Unten könnt ihr euch eine Performance von “Dry” ansehen, vielleicht der Prototyp eines Whitmore-Songs: wahrhaftig, ehrlich und wunderschön.





Tyler Lyle

Musikblogs sind was Feines. Ich hatte mich schon darauf eingerichtet, einen schönen Tag mit William Elliott Whitmore zu verbringen, als Fuel/Friends mir die zweite grandiose Neuentdeckung des Tages beschert hat: Tyler Lyle. Heathers Facebookkommentar umfasste nichts weiter „terrific“, was Grund genug für mich war, mir den Titelsongs von Lyles neuem Album The Golden Age & The Silver Girl (silver girl wie in „Bridge over troubled water“ – man hört die Paul Simon Connection!) anzuhören. Der ist terrific indeed, so sehr, dass ich mir gleich das ganze Album heruntergeladen habe. Sehr gut investierte sechs Dollar.

Ich weiß gar nicht so genau, was ich über dieses Album schreiben soll, da Tylers liner notes auf seiner Bandcamp-Seite so dermaßen schön sind, dass alles was ich hier schreibe nur ein müder Abklatsch sein kann. Nur so viel: es ist ein break-up album, ein Album über eine Trennung und einen Neuanfang.
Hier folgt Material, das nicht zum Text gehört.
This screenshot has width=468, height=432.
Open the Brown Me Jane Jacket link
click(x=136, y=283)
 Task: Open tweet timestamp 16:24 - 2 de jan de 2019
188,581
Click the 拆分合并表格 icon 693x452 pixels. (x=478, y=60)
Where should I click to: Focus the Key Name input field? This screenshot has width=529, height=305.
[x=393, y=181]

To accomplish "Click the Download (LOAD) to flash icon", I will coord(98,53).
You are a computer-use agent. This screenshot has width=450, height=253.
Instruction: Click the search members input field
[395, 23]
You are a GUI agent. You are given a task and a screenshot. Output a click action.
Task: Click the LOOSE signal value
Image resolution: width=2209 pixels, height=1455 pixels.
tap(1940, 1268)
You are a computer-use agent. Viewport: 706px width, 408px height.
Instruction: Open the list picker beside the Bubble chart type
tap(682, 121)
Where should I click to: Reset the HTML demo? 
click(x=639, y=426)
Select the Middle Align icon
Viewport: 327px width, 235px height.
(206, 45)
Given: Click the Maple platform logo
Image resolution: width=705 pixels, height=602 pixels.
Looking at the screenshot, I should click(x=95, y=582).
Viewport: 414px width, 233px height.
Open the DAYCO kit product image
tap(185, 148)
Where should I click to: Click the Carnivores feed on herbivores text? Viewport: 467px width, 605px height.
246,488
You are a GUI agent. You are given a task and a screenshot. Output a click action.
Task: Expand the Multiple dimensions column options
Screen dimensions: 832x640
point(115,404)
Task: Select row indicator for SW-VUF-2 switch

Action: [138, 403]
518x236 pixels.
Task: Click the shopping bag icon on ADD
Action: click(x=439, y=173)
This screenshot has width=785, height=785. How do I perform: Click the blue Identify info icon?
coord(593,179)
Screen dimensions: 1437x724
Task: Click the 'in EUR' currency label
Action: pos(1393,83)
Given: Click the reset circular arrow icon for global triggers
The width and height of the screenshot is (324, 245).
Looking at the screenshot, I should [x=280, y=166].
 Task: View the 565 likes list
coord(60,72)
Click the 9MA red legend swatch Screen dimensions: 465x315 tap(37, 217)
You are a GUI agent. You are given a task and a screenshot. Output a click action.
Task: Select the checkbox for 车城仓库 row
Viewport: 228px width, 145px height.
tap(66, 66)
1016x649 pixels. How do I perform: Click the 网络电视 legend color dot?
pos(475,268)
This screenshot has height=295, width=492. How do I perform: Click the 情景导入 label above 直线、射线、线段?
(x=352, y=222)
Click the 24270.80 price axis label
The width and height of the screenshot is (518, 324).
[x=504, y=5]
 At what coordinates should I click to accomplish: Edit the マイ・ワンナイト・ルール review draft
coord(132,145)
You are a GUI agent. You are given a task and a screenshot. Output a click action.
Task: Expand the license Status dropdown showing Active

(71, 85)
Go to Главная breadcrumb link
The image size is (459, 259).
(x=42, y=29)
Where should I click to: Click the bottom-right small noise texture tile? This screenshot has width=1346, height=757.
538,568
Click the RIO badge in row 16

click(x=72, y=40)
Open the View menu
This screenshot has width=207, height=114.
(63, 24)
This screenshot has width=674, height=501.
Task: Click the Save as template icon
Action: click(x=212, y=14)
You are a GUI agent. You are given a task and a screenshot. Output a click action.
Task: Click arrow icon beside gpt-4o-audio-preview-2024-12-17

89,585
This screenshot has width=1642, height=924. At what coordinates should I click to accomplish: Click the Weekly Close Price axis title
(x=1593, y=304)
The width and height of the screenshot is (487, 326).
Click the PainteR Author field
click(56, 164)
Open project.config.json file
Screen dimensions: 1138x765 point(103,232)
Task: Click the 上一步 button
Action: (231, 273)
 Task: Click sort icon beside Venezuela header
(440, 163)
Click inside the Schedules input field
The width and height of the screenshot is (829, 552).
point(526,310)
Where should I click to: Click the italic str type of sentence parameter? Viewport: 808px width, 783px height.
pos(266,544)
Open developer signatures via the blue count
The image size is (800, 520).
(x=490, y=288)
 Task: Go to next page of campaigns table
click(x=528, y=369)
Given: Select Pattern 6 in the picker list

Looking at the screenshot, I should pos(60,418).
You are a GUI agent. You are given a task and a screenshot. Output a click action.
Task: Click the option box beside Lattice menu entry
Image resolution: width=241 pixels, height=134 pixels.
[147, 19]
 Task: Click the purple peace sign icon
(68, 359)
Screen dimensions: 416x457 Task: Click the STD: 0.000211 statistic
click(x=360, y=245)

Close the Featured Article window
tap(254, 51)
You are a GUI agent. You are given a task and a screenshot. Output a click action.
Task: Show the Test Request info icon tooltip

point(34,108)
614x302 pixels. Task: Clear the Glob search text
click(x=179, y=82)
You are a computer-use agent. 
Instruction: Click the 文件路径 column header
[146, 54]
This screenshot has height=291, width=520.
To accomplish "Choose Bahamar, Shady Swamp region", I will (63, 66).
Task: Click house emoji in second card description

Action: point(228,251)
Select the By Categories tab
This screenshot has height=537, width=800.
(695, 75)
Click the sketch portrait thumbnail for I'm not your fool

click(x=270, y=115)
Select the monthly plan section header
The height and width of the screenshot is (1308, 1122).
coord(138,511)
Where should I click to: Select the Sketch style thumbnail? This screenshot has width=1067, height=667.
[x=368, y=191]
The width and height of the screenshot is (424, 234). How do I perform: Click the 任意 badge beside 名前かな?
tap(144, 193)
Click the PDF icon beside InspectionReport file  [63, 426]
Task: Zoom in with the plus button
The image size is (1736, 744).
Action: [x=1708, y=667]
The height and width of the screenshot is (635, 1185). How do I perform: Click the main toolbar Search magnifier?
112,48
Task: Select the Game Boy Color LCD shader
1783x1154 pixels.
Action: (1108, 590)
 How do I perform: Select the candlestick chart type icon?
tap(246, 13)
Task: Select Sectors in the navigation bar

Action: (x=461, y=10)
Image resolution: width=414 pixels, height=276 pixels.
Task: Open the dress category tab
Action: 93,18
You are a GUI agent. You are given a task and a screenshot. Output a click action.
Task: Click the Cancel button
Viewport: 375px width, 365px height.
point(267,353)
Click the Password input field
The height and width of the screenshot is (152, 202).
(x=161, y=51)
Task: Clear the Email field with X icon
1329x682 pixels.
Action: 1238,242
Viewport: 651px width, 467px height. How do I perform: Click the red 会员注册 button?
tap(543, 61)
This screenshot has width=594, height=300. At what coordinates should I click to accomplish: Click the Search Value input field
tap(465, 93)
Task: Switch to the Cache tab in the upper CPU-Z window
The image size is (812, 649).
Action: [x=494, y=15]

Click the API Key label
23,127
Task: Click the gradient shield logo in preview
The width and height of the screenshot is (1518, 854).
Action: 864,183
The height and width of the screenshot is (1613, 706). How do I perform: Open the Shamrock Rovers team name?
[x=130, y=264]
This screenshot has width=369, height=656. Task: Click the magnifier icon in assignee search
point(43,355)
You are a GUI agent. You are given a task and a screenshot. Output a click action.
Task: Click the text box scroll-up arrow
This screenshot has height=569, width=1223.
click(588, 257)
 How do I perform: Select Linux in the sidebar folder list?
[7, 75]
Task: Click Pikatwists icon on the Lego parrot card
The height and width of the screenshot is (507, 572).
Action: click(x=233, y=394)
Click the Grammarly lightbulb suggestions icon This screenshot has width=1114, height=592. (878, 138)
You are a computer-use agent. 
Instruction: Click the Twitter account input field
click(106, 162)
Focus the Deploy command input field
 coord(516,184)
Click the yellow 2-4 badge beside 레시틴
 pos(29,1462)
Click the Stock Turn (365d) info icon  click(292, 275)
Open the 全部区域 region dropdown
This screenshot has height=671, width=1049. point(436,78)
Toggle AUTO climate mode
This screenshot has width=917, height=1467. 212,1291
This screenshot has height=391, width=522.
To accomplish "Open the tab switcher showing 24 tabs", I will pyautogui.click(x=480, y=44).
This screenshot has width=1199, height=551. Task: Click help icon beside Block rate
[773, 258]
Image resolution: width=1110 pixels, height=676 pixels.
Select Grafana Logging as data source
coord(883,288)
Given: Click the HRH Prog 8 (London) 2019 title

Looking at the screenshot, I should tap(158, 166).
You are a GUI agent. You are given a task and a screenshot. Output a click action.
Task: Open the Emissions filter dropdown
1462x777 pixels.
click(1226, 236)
Auch wenn sicherlich viel Schmerz in diesen Songs liegt, ist es doch insgesamt ein optimistisches Album, ganz nach dem Motto „It is better to have loved and lost than to never to have loved at all.“ Oder um es mit Tyler zu sagen: „But the world moves on and so do we.“

Dieser „Zwiespalt“ zwischen Verzweiflung und Hoffnung, zwischen Verlust und Versöhnung findet sich auch in der Musik wieder. Es gibt es die ruhigen, traurigen Songs wie „Sorrow“ (!), aber auch die hoffnungsvollen, lebensbejahenden Songs (klar in der Überzahl) wie der Titelsong oder „California“ (Lyle, ursprünglich aus Atlanta, wohnt seit kurzem in Santa Monica). Besonders reizvoll finde ich die hübschen, dezenten Arrangements, die neben Gitarre und Banjo auch Flöten, Streicher und Trompete beinhalten.

The Golden Age & The Silver Girl ist ein rundum gelungenes Album. Mein Wunsch ist: Lest die liner notes und lasst euch verzaubern, holt euch das Album und teilt es mit allen, die gerade jemanden verloren haben. He’ll sing us a song and it will make us feel better.